Tite weiß das natürlich. Er ist im Grunde ein Detailmensch: ein gründlicher Analytiker des Spiels, der ein Problem gerne aus jedem Blickwinkel betrachtet und alle Eventualitäten abdeckt. Zusammen mit seinem vertrauten Assistenten Cleber Xavier hat er eine ausgewogene Mannschaft im europäischen Stil zusammengestellt, die weniger von der traditionellen brasilianischen Betonung auf marodierende Außenverteidiger und totemistische Nr. 9 abweicht. Stattdessen wird eine erfahrene Abwehr von Casemiro und zwei energischen Flügelspielern (wahrscheinlich Raphinha und Vinícius Júnior) geschützt.

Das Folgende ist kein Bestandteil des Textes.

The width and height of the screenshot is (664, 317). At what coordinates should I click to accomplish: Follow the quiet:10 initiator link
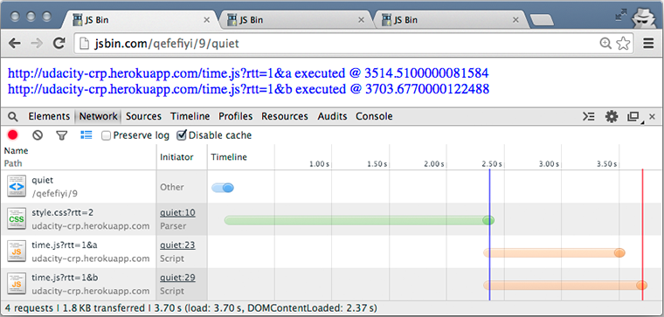click(177, 213)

„Ich glaube nicht daran, die Mannschaft mit Angreifern oder Verteidigern zu füllen“, sagte Tite. „Der Schwerpunkt liegt im Mittelfeld.“ An diesem Punkt stößt Tite auf den anderen Strang der brasilianischen Selbstmythologie: Stil. Es ist interessant festzustellen, dass die Mannschaft von Carlos Alberto Parreira von 1994, die zuletzt eine Durststrecke überstand, auch die am wenigsten geschätzte der fünf brasilianischen Mannschaften ist, die die Weltmeisterschaft gewonnen haben. Das liegt zum Teil am Fehlen eines beliebten Aushängeschildes wie Pelé oder Ronaldo, zum Teil an der Art und Weise, wie sie es taten: ergrauter, pragmatischer Turnierfußball, gespielt mit Köpfchen und Knurren. „Es gibt Momente, in denen das Spektakel geopfert werden muss“, schrieb Johan Cruyff über diese Mannschaft, und sogar Romário hat zugegeben, dass Brasiliens Taktik in den Vereinigten Staaten nicht ganz nach seinem Geschmack war.

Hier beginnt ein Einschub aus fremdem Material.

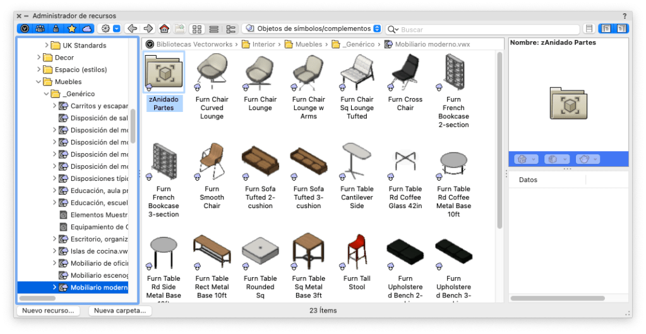Switch to list view icon
Image resolution: width=646 pixels, height=334 pixels.
click(x=214, y=28)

Und der merkwürdig ungeliebte Status dieses Teams fasst den heiklen Balanceakt zusammen, vor dem Tite hier steht. Kurz gesagt: Wie weit kann er die beiden weitgehend divergierenden Ziele, die Dürre zu beenden, in Einklang bringen, und zwar auf eine Weise, die sich authentisch brasilianisch anfühlt? Wie viel Risiko will er gegen eine extrem torgefährliche serbische Mannschaft mit ihren Front Two Aleksandar Mitrovic und Dusan Vlahovic eingehen? Können sie gleichzeitig verteidigen und tanzen? Das sind die drängenden Fragen. Sie können garantieren, dass Tite seinen beträchtlichen Intellekt eingesetzt hat, um die Antworten auszuarbeiten.